== Extract provided ==
● ● ● ● ●

With the ACA signed into law, the healthcare delivery system has been shifting beneath our feet. It seemed apparent to a new field director that accompanying movement would be felt in social work field education. Less clear was the nature of that movement.  With such complex policy, much inquiry was needed to acquire a basic understanding of how this would affect the role of social workers in healthcare settings in general; and on the training needs of social work students in particular. There was little doubt that field education, the “signature pedagogy” of social work education, had to respond – and respond quickly – to these changes.

Planted in the midst of Boston’s richly resourced medical community, Simmons School of Social Work seemed well-located to partner with our training affiliates to learn more, and engage in a conversation about the meaning of these changes for our students. The task then became how to organize such a learning effort, and how to do so efficiently. It was in collaboration with a second year graduate student, who had completed her first year internship in an integrated care setting, that the inquiry took place. Now largely behind us, we can look back and summarize the components of this effort, the preliminary outcomes, and the questions and efforts that remain.

The elements of our exploration could be broken down into three parts: securing a better grasp of the Affordable Care Act; understanding the role of graduate level social workers in the integrated care model (one of the defining components of the ACA); and positioning ourselves to offer preparation for this emerging specialty from both a field and classroom perspective. Our method included accessing resources from another academic institution to orient our faculty; a visit to a local “medical home” of Brigham and Women’s Hospital in Boston and a gathering of local social work clinicians and administrators to begin a conversation about these new models of care and the skills that new social workers will need in order to step into this arena successfully.

● ● ● ● ●

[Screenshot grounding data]

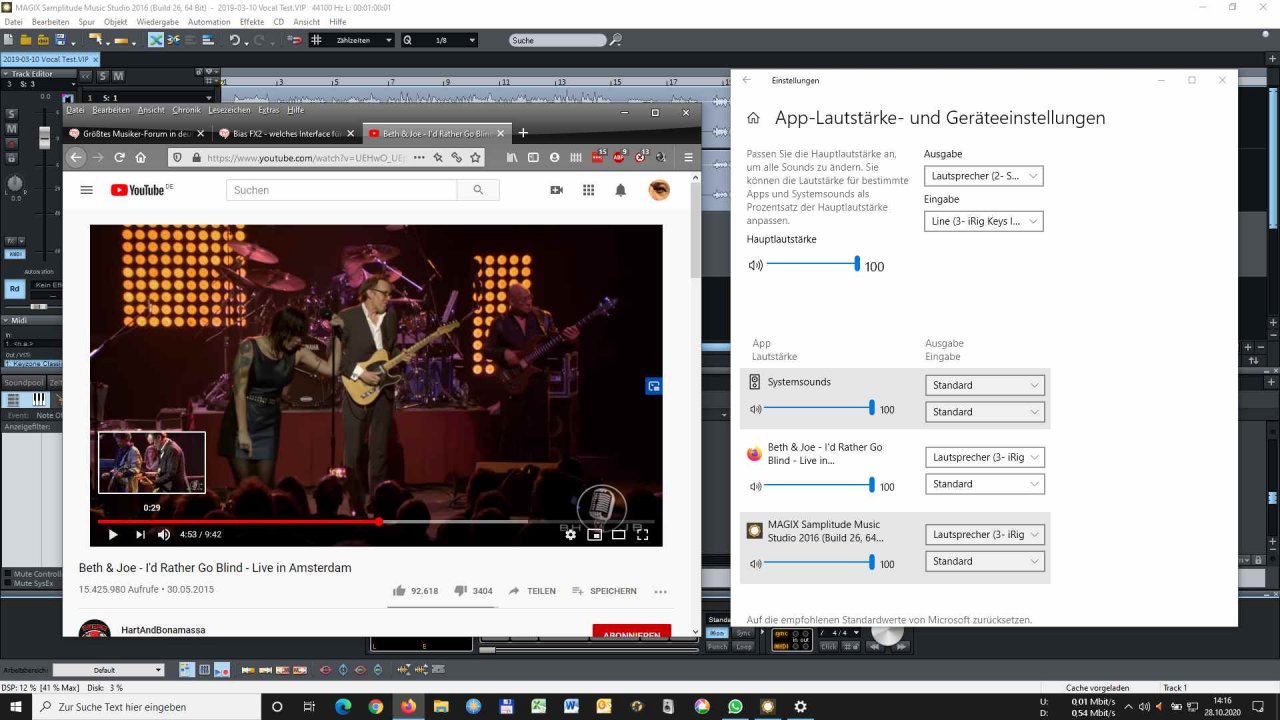This screenshot has width=1280, height=720.
Task: Toggle Mute button in Track Editor header
Action: [x=118, y=76]
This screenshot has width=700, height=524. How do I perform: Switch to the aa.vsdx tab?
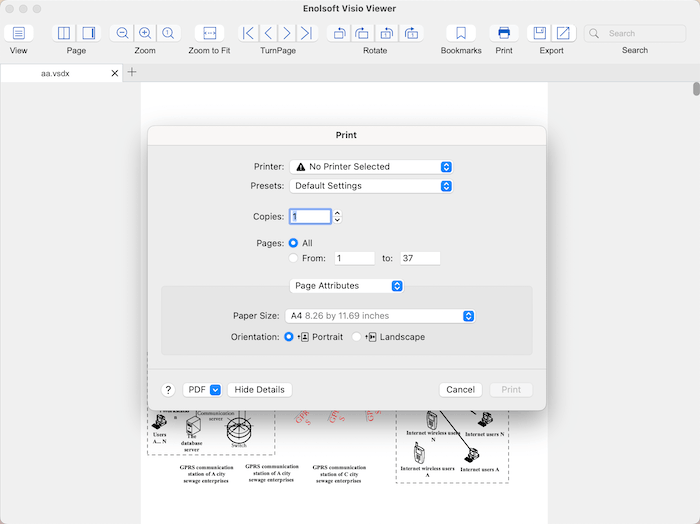point(56,73)
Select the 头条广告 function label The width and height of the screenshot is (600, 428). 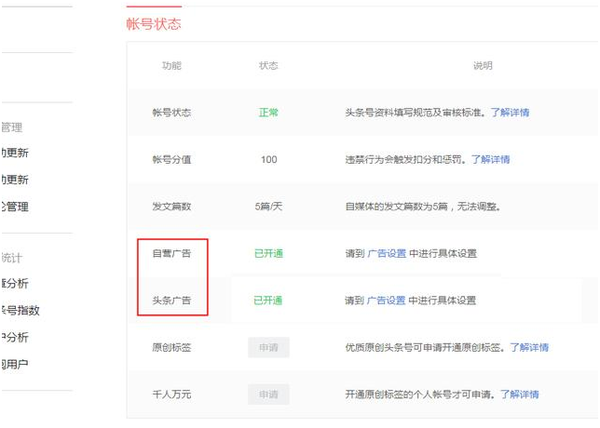click(172, 301)
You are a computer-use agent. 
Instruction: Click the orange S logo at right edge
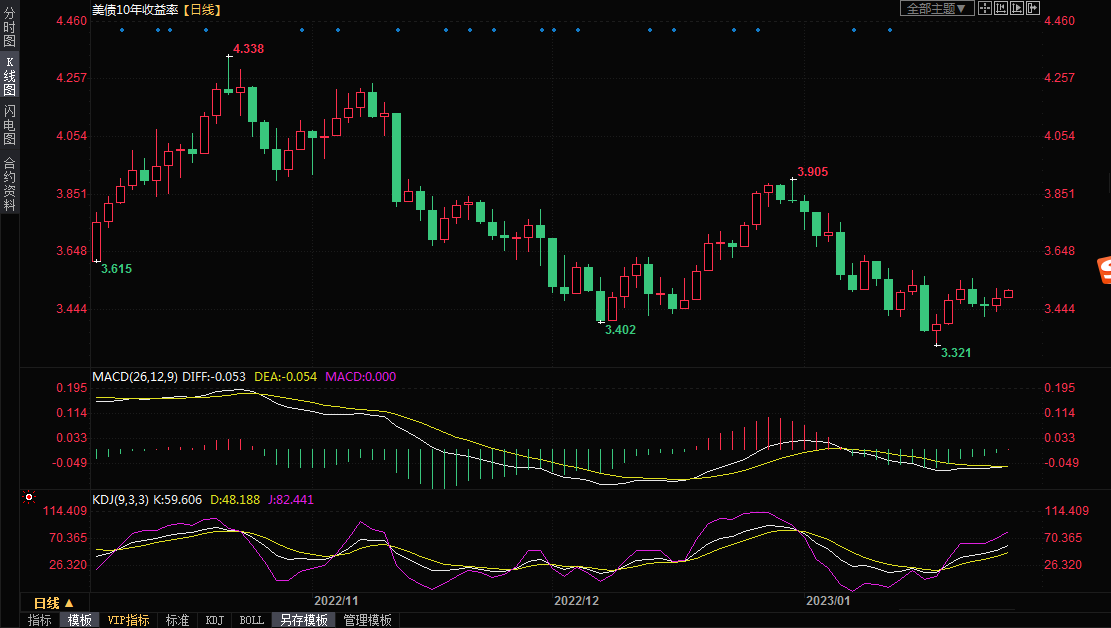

● ● ● ● ●

== Tasks to perform ==
A - Change "medical home" to "primary care practice" in the passage on the ACA and field education, and write out the part starting at "The elements of" and ending at "this arena successfully.".
B - Check each statement against the passage on the ACA and field education. Answer yes or no and quote the words that decide it. (i) Simmons School of Social Work is in Boston. (ii) The inquiry was carried out with a first-year student. (iii) The exploration was broken down into four parts.
C - Resume the passage on the ACA and field education from its last sentence.
The listing isn't needed here.

== Activity answers ==
A -
The elements of our exploration could be broken down into three parts: securing a better grasp of the Affordable Care Act; understanding the role of graduate level social workers in the integrated care model (one of the defining components of the ACA); and positioning ourselves to offer preparation for this emerging specialty from both a field and classroom perspective. Our method included accessing resources from another academic institution to orient our faculty; a visit to a local “primary care practice” of Brigham and Women’s Hospital in Boston and a gathering of local social work clinicians and administrators to begin a conversation about these new models of care and the skills that new social workers will need in order to step into this arena successfully.

B -
(i) Yes: "Planted in the midst of Boston’s richly resourced medical community, Simmons School of Social Work"
(ii) No: "in collaboration with a second year graduate student"
(iii) No: "could be broken down into three parts"

C -
Many elements of the ACA seemed to resonate with the values of our profession: parity in benefits, greater access to screening and treatment, emphasis on cultural competency, a call for community education, outreach to high risk groups, and prevention. If these are the “goods,” the ACA promises, then it is the integrated, or more synchronized, model of care that is the signature of the ACA “method.”

Although there are numerous models of integrated care, our investigation focused on “medical homes,” a central spoke of the ACA “wheel” (Davis, Abrams, & Stremikis, 2011). Though the concept of medical homes was first founded in the 1960s by pediatricians who partnered with families for a more comprehensive treatment approach, the model was more recently adopted by the ACA as the Patient Centered Medical Home (PCMH) (Center for Policy Studies, 2007).  Being recognized as a PCMH requires meeting criteria according to the National Committee for Quality Assurance (NCQA) (“PCMH Recognition,” 2014).  A PCMH must share the mission of improving the quality of patient care while decreasing costs.  Some prominent features of this model are the use of electronic medical records, coordination of care, use of population-based research for preventive services, chronic disease management, and the inclusion of behavioral health clinicians as core members of the medical team.

As we learned more about the role of behavioral health clinicians in existing medical homes, it became evident that the biopsychosocial model of assessment, to which the social work profession first laid claims, was an organic fit for the role. We were fortunate to have the first-hand experience of our student collaborator as a reference point as we continued to learn.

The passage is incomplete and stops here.